**AIM OF THE EXERCISE**
Copy the data exactly, line for line.

Collected data:
= Beginning of Section =
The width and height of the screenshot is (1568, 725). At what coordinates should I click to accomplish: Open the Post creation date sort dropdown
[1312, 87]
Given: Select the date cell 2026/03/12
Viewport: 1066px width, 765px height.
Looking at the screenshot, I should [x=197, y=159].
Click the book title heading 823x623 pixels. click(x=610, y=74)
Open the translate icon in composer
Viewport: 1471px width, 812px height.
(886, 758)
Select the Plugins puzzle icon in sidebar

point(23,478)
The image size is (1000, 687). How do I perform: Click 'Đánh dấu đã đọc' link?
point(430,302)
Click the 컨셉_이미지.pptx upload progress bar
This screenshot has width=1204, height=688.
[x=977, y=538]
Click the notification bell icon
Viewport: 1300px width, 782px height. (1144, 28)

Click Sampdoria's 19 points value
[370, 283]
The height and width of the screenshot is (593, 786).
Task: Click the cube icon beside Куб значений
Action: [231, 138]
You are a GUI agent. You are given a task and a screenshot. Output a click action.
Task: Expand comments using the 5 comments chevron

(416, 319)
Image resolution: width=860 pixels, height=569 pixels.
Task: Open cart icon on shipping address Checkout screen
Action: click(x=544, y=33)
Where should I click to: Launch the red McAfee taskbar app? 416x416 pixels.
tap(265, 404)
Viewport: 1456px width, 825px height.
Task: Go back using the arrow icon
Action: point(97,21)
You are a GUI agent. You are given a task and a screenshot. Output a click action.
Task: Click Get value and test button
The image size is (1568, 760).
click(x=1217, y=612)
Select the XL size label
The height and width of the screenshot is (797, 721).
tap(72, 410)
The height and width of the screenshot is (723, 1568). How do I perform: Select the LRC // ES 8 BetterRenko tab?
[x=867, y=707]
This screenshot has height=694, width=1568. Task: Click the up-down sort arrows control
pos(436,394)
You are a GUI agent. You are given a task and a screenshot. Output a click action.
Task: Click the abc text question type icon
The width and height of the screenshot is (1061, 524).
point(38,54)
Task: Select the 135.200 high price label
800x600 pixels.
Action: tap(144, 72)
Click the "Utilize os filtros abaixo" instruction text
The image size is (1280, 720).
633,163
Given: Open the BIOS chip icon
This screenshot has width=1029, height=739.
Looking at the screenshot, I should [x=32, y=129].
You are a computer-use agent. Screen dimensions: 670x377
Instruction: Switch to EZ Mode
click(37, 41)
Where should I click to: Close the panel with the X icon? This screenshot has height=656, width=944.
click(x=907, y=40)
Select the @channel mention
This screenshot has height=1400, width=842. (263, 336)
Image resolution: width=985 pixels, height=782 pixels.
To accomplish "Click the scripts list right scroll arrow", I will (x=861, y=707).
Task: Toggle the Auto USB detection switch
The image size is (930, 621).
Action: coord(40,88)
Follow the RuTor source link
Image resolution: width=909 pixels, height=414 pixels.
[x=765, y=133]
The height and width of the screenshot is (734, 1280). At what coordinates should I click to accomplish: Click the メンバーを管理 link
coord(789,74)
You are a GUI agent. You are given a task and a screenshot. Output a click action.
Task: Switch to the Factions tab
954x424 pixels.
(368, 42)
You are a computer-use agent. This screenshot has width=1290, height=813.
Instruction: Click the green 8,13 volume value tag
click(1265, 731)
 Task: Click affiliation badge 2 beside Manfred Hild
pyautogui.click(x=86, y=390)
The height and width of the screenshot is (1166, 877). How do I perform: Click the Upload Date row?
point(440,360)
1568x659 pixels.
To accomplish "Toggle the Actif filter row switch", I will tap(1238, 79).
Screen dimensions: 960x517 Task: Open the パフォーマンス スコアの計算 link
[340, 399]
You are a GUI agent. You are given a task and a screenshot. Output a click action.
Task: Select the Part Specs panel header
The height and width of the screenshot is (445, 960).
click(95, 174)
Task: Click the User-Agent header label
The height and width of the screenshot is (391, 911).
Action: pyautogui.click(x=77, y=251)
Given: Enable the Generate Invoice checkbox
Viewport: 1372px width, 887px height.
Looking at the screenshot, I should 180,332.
= End of Section =
**SOLVED EXERCISE**
The width and height of the screenshot is (1568, 725). At what coordinates should I click to accomplish: Open the Post creation date sort dropdown
[1312, 87]
Given: Select the date cell 2026/03/12
Viewport: 1066px width, 765px height.
Looking at the screenshot, I should [x=197, y=159].
Click the book title heading 823x623 pixels. click(x=610, y=74)
Open the translate icon in composer
Viewport: 1471px width, 812px height.
(886, 758)
Select the Plugins puzzle icon in sidebar

point(23,478)
The image size is (1000, 687). How do I perform: Click 'Đánh dấu đã đọc' link?
point(430,302)
Click the 컨셉_이미지.pptx upload progress bar
This screenshot has width=1204, height=688.
[x=977, y=538]
Click the notification bell icon
Viewport: 1300px width, 782px height. (1144, 28)

Click Sampdoria's 19 points value
[370, 283]
The height and width of the screenshot is (593, 786).
Task: Click the cube icon beside Куб значений
Action: [231, 138]
You are a GUI agent. You are given a task and a screenshot. Output a click action.
Task: Expand comments using the 5 comments chevron

(416, 319)
Image resolution: width=860 pixels, height=569 pixels.
Task: Open cart icon on shipping address Checkout screen
Action: click(x=544, y=33)
Where should I click to: Launch the red McAfee taskbar app? 416x416 pixels.
tap(265, 404)
Viewport: 1456px width, 825px height.
Task: Go back using the arrow icon
Action: point(97,21)
You are a GUI agent. You are given a task and a screenshot. Output a click action.
Task: Click Get value and test button
The image size is (1568, 760).
click(x=1217, y=612)
Select the XL size label
The height and width of the screenshot is (797, 721).
tap(72, 410)
The height and width of the screenshot is (723, 1568). How do I perform: Select the LRC // ES 8 BetterRenko tab?
[x=867, y=707]
This screenshot has height=694, width=1568. Task: Click the up-down sort arrows control
pos(436,394)
You are a GUI agent. You are given a task and a screenshot. Output a click action.
Task: Click the abc text question type icon
The width and height of the screenshot is (1061, 524).
point(38,54)
Task: Select the 135.200 high price label
800x600 pixels.
Action: tap(144, 72)
Click the "Utilize os filtros abaixo" instruction text
The image size is (1280, 720).
633,163
Given: Open the BIOS chip icon
This screenshot has width=1029, height=739.
Looking at the screenshot, I should [x=32, y=129].
You are a computer-use agent. Screen dimensions: 670x377
Instruction: Switch to EZ Mode
click(37, 41)
Where should I click to: Close the panel with the X icon? This screenshot has height=656, width=944.
click(x=907, y=40)
Select the @channel mention
This screenshot has height=1400, width=842. (263, 336)
Image resolution: width=985 pixels, height=782 pixels.
To accomplish "Click the scripts list right scroll arrow", I will (x=861, y=707).
Task: Toggle the Auto USB detection switch
The image size is (930, 621).
Action: coord(40,88)
Follow the RuTor source link
Image resolution: width=909 pixels, height=414 pixels.
[x=765, y=133]
The height and width of the screenshot is (734, 1280). At what coordinates should I click to accomplish: Click the メンバーを管理 link
coord(789,74)
You are a GUI agent. You are given a task and a screenshot. Output a click action.
Task: Switch to the Factions tab
954x424 pixels.
(368, 42)
You are a computer-use agent. This screenshot has width=1290, height=813.
Instruction: Click the green 8,13 volume value tag
click(1265, 731)
 Task: Click affiliation badge 2 beside Manfred Hild
pyautogui.click(x=86, y=390)
The height and width of the screenshot is (1166, 877). How do I perform: Click the Upload Date row?
point(440,360)
1568x659 pixels.
To accomplish "Toggle the Actif filter row switch", I will tap(1238, 79).
Screen dimensions: 960x517 Task: Open the パフォーマンス スコアの計算 link
[340, 399]
You are a GUI agent. You are given a task and a screenshot. Output a click action.
Task: Select the Part Specs panel header
The height and width of the screenshot is (445, 960).
click(95, 174)
Task: Click the User-Agent header label
The height and width of the screenshot is (391, 911).
Action: pyautogui.click(x=77, y=251)
Given: Enable the Generate Invoice checkbox
Viewport: 1372px width, 887px height.
Looking at the screenshot, I should 180,332.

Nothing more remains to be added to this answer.